___ Source text

College is supposed to be the pathway to a better job and a better life, but for students across the country college is also the pathway to a life of debt.
Since 2008, states across the country have decreased their investment in higher education, with every state except for Alaska and North Dakota providing less per student in 2014 than in 2008. These cuts have led colleges and universities to increase tuition to make up for the lost funding, shifting that burden onto students and their families.
“A Mountain of Debt,” released this week in Washington and Connecticut, show clearly that when students face increased tuition and low wages, many must turn to student loans to cover costs. In fact, nationwide 70 percent of students graduate with student loans. The average amount of debt at graduation is $29,000.
Students in states like Washington and Connecticut find themselves unable to get by without loans for college, and unable to easily pay them off after graduation.
“I was working 80 hours a week to pay for school and living expenses. My average day would include working multiple fast food jobs sporadically thrown between classes, working one job until 8:30 at night, working 10 p.m. until 4 a.m. loading trucks in a factory, then getting up for class at 8 a.m. and doing it all over again,” said Alex Katz, a student at the University of Connecticut.
Christina Hoadley, a student at Central Connecticut State University, works two jobs to help pay for college, but still is worried about the prospect of paying off her loans. “After grad school, I anticipate walking away with a loan amount to the tune of $40,000. I’ll have to begin paying on all that within 6 to 8 months after completing school. It’s a lot of stress knowing the huge weight of debt that lies ahead.”
In Washington, Roxana Pardo Garcia loves the work that she has found since graduation, but she does not earn enough to make paying off her student loans easy. “My current student loan debt load is $19,000, and my loan payments take about 20 percent of my monthly take-home pay. I just wish I could help my mom out more. After all, she is the reason I went to school: to lift us out of the cycle of poverty.”
Bernadette Binalangbang of Tukwila, Washington has had to take a job outside of her field just so she can work to pay off her student loans. “I really love to bake and making pastries is my passion, [but] I’m currently employed full-time at a medical lab. It’s a complete shift from what I’d like to be doing, but it pays my bills and keeps me afloat — just barely. My student debt payments take up more than 30 percent of my monthly income.”
Disinvestment by states has left students and graduates like Alex, Christina, Roxana, and Bernadette in an uphill battle against the mountain of debt they’ve accumulated. States like Washington and Connecticut need to reinvest in higher education, or even more students will find themselves with no choice but to take out loans that they will repay for years to come.

______
___ Extracted material

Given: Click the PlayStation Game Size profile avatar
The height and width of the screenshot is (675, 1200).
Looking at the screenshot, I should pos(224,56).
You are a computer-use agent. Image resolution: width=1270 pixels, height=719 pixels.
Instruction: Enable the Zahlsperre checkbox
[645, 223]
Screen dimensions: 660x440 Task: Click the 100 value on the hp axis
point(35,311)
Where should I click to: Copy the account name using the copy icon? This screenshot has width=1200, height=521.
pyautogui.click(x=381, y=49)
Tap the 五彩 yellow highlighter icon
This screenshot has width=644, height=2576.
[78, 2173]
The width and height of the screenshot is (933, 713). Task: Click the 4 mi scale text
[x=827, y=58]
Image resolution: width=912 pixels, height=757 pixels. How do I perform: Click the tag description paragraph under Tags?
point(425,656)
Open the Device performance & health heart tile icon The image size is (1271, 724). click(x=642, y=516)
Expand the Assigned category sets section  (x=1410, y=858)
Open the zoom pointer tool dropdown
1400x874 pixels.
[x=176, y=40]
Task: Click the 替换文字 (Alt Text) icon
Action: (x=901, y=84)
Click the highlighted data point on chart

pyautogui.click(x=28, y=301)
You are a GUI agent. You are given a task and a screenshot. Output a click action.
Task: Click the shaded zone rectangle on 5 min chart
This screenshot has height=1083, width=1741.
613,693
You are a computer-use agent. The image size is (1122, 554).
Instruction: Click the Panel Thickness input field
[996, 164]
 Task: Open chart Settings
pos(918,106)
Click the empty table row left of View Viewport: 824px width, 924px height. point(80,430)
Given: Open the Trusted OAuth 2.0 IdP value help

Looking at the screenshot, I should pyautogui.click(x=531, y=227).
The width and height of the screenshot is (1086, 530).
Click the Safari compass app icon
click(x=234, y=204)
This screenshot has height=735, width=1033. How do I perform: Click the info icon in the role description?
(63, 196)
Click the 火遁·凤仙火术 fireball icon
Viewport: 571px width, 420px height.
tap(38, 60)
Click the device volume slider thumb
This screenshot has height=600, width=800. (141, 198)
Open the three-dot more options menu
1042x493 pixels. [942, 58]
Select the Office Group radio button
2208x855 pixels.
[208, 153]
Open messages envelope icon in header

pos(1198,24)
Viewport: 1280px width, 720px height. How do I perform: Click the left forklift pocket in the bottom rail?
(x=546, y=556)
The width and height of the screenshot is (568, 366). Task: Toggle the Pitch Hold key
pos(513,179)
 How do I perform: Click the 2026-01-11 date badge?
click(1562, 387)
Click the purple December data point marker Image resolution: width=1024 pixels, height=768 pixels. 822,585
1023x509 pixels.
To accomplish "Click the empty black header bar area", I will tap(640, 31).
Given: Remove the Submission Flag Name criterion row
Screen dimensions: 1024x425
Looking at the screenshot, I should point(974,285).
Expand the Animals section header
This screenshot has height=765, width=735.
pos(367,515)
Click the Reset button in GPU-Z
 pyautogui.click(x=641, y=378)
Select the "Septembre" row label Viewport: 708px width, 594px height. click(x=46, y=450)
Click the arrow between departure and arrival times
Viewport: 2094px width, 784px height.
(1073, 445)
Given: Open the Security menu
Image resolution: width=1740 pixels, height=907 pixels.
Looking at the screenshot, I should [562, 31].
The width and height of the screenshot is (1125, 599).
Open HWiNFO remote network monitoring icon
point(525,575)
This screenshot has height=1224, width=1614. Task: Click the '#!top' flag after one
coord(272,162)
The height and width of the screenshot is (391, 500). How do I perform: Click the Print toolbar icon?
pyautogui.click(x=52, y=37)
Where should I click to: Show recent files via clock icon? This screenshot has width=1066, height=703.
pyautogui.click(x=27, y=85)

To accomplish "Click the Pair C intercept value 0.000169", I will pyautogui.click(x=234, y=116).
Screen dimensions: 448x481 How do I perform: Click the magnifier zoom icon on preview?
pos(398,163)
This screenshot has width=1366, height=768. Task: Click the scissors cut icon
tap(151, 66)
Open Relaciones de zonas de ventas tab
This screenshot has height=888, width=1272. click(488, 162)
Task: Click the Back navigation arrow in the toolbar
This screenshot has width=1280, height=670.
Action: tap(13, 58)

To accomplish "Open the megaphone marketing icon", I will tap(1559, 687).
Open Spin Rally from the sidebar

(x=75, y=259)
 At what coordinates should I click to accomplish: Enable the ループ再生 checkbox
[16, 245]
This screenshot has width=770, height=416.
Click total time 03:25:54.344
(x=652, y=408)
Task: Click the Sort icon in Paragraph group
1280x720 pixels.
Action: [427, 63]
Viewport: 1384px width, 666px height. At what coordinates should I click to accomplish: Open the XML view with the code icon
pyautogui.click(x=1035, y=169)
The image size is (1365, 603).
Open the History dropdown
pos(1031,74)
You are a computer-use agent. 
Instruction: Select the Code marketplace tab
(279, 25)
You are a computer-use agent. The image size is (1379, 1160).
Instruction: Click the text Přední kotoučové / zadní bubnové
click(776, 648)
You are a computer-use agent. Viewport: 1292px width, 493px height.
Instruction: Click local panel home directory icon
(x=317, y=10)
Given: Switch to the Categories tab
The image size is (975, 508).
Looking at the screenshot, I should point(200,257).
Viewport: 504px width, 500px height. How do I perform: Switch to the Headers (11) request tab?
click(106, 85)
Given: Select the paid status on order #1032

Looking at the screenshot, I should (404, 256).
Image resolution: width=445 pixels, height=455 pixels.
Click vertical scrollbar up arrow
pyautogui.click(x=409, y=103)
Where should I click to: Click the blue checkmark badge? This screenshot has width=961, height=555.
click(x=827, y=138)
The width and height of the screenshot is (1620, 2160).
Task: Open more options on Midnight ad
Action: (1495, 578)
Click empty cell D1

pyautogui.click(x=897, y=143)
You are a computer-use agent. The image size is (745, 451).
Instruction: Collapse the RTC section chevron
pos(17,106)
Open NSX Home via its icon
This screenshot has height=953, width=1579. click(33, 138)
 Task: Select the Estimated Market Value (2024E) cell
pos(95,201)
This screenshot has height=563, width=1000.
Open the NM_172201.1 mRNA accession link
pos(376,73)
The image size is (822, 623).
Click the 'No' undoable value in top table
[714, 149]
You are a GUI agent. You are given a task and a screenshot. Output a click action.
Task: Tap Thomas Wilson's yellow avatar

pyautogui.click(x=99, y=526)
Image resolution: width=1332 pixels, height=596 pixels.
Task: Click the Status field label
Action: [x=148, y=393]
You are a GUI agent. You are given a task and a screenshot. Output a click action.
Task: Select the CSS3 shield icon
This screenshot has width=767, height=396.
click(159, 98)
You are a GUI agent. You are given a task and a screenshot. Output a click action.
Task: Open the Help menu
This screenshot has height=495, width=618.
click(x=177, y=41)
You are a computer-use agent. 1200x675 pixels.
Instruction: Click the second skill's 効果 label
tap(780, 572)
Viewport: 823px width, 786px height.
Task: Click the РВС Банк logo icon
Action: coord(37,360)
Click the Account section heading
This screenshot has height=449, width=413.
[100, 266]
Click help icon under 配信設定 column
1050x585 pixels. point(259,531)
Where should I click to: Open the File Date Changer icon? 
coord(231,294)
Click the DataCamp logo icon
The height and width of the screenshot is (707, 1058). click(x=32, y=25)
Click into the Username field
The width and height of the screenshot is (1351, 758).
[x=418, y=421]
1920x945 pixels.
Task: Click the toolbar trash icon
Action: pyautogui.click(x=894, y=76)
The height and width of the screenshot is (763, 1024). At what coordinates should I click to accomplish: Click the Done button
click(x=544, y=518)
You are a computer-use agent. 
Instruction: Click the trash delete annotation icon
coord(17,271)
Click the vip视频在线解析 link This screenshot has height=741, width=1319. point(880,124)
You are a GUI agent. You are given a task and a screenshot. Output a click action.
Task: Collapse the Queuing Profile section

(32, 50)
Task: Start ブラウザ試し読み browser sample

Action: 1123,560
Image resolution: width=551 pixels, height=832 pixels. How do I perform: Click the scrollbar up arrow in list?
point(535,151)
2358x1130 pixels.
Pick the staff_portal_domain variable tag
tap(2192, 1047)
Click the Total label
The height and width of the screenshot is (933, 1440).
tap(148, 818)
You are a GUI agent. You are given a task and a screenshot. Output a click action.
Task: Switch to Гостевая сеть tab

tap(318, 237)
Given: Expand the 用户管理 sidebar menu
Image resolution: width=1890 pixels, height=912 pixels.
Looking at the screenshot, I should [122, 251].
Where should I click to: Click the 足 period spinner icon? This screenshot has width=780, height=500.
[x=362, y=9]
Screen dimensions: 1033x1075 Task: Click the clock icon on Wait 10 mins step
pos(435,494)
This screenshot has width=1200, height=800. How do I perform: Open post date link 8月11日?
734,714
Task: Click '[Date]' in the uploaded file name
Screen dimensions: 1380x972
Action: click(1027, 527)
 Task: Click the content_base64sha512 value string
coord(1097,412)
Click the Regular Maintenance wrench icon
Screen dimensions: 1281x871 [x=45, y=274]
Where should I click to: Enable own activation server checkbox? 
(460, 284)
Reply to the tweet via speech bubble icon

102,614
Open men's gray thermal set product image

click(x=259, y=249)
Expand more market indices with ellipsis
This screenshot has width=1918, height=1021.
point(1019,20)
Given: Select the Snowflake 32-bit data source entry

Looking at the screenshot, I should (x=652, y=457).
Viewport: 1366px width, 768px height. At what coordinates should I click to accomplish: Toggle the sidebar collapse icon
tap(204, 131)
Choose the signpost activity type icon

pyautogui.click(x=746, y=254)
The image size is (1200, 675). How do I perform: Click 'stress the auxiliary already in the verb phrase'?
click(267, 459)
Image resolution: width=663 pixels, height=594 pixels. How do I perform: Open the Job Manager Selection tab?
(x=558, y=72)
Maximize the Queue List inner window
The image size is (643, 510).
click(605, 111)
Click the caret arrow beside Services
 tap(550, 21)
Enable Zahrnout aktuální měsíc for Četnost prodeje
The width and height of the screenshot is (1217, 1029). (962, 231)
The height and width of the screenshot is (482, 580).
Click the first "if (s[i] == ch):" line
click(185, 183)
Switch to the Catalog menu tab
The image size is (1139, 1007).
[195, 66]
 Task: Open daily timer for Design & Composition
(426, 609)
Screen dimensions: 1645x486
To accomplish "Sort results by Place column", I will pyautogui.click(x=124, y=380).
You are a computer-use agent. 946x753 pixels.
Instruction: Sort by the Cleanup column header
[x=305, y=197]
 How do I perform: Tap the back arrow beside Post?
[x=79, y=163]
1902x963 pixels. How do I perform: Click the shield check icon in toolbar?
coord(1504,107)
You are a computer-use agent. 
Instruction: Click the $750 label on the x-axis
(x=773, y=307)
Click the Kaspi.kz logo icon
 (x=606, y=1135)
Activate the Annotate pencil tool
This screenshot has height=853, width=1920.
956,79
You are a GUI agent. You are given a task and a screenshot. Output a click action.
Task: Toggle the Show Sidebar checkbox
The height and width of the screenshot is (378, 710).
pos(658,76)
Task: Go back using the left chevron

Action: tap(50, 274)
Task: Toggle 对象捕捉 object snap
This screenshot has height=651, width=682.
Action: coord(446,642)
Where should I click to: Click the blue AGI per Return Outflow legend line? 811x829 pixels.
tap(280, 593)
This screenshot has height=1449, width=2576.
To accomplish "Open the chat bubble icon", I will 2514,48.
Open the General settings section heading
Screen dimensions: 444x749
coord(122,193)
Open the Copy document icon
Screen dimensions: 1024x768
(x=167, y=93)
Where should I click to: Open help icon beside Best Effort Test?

______

→ **Requirement**: Reproduce the passage of the student debt article word for word, starting at "Students in states" and ending at "off after graduation.".

→ **Your response**:
Students in states like Washington and Connecticut find themselves unable to get by without loans for college, and unable to easily pay them off after graduation.